- Abstract: There are myriad kinds of segmentation, and ultimately the `"right" segmentation of a given scene is in the eye of the annotator. Standard approaches require large amounts of labeled data to learn just one particular kind of segmentation. As a first step towards relieving this annotation burden, we propose the problem of guided segmentation: given varying amounts of pixel-wise labels, segment unannotated pixels by propagating supervision locally (within an image) and non-locally (across images). We propose guided networks, which extract a latent task representation---guidance---from variable amounts and classes (categories, instances, etc.) of pixel supervision and optimize our architecture end-to-end for fast, accurate, and data-efficient segmentation by meta-learning. To span the few-shot and many-shot learning regimes, we examine guidance from as little as one pixel per concept to as much as 1000+ images, and compare to full gradient optimization at both extremes. To explore generalization, we analyze guidance as a bridge between different levels of supervision to segment classes as the union of instances.

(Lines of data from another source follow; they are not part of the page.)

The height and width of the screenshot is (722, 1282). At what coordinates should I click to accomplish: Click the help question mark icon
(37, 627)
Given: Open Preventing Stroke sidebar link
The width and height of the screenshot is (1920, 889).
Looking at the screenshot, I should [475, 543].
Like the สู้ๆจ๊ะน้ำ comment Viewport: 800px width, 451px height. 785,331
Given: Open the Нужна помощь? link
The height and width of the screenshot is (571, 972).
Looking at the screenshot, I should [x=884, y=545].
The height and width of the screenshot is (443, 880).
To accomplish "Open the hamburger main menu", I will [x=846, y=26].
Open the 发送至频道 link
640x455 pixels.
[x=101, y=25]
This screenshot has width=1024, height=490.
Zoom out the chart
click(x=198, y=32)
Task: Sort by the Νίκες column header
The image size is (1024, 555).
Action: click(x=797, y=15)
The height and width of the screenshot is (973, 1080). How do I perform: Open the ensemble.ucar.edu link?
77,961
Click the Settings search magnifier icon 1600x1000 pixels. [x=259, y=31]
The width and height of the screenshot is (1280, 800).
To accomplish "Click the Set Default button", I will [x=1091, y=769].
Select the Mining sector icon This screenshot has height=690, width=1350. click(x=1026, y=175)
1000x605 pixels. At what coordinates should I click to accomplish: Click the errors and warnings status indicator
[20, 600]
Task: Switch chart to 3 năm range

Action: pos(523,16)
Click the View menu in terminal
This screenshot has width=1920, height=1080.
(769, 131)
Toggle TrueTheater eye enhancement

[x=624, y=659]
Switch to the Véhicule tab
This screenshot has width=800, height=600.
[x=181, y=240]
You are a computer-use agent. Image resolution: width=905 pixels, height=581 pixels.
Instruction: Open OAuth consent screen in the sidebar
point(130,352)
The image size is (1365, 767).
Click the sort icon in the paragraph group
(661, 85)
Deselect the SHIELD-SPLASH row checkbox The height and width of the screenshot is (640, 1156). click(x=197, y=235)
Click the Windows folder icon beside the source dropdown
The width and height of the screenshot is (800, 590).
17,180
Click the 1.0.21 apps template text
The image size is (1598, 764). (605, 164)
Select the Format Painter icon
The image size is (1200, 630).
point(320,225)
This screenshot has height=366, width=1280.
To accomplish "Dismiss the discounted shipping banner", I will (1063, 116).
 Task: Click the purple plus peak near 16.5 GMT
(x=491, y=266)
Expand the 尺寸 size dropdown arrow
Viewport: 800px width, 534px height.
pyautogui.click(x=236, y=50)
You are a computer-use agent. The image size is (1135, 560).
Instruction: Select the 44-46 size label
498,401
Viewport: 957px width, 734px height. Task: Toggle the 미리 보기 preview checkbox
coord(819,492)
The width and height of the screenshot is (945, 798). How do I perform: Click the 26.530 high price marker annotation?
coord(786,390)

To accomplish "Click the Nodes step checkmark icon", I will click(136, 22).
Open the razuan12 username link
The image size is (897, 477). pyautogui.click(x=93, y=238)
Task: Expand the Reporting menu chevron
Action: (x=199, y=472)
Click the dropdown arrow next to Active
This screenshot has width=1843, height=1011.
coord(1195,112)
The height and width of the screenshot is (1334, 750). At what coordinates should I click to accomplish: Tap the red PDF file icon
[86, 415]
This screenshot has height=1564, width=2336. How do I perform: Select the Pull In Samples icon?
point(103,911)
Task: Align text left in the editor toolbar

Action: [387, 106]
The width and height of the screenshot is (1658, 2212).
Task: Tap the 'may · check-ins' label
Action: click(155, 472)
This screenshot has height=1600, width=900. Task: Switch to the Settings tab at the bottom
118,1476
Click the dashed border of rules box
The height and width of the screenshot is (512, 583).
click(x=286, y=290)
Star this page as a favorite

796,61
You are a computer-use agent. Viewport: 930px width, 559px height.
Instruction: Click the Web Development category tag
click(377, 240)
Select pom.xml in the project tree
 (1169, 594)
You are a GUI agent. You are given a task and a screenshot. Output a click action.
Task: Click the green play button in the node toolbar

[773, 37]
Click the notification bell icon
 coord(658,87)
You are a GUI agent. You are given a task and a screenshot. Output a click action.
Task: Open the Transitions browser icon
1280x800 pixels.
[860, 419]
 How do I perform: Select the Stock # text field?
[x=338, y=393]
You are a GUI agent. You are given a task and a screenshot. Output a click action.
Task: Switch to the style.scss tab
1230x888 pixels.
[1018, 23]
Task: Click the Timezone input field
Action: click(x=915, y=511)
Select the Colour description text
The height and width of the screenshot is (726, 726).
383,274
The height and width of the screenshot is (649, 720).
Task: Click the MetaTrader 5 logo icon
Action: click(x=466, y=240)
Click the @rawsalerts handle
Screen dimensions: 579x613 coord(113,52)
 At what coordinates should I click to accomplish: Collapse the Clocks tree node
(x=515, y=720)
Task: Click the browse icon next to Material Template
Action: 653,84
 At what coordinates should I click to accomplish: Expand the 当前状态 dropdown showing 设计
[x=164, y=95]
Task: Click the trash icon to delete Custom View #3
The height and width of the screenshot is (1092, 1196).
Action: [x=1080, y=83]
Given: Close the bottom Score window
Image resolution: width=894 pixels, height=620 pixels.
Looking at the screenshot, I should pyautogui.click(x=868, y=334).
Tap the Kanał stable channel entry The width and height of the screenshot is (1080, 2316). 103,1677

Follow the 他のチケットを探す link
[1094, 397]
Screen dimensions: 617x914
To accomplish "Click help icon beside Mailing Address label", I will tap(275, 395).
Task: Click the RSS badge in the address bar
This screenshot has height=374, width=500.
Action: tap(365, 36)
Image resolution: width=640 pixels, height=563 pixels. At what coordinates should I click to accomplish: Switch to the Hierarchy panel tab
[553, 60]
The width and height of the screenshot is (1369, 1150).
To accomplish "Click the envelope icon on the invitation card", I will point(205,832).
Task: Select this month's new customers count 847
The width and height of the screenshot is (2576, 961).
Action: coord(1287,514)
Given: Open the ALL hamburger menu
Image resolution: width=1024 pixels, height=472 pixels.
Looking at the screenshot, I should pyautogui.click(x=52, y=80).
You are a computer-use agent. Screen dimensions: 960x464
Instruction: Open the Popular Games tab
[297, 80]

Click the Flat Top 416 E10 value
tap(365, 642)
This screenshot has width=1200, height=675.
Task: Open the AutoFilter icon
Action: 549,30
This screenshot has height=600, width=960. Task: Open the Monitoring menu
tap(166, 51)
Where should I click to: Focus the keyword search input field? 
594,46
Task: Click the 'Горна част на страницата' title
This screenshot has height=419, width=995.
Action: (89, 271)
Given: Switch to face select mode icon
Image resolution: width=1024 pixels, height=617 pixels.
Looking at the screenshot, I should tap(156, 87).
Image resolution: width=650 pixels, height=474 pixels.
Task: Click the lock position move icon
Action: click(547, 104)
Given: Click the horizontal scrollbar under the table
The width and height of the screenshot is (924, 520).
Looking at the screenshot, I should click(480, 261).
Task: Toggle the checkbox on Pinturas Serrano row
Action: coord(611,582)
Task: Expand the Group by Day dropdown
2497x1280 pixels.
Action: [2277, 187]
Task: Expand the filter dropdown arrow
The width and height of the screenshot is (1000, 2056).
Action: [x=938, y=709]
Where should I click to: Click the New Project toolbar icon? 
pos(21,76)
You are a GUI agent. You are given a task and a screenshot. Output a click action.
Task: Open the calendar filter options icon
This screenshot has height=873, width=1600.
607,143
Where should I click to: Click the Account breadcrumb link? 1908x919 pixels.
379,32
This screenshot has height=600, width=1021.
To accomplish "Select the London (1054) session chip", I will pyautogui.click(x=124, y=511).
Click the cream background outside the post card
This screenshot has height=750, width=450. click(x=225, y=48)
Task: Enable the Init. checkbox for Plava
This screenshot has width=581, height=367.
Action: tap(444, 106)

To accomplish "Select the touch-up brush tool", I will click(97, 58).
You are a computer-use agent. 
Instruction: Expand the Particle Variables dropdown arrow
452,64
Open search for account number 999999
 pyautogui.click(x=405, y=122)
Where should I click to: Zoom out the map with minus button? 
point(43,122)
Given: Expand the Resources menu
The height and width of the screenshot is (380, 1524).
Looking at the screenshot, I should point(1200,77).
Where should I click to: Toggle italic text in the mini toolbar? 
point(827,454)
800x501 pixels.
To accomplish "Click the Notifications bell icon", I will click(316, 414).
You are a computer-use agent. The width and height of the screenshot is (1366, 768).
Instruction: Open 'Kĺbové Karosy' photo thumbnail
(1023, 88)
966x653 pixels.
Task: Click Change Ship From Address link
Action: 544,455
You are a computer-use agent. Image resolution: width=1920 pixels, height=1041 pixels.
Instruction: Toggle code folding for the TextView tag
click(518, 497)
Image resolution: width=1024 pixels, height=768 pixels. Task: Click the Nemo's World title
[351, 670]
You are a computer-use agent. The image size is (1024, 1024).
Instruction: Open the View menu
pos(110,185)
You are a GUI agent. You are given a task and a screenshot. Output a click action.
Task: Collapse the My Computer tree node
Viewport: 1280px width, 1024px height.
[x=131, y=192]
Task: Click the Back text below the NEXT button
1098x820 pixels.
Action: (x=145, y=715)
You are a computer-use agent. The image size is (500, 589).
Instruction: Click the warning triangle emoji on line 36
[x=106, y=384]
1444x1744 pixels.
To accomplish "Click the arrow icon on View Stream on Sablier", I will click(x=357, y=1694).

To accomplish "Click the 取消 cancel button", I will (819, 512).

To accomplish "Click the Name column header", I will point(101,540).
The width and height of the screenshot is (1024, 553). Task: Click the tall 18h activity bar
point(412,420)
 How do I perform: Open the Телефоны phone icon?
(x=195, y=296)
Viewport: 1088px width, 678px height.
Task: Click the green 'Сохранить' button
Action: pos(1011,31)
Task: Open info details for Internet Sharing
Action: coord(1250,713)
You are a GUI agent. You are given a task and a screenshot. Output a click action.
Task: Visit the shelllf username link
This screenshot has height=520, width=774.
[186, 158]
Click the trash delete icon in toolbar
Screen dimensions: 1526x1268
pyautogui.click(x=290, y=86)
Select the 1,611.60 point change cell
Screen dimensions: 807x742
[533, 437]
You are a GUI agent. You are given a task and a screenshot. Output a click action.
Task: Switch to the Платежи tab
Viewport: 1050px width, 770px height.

Our segmentor concentrates different amounts of supervision of different types of classes into an efficient latent representation, non-locally propagates this supervision across images, and can be updated quickly and cumulatively when given more supervision.
- Keywords: meta-learning, few-shot learning, visual segmentation
- TL;DR: We propose a meta-learning approach for guiding visual segmentation tasks from varying amounts of supervision.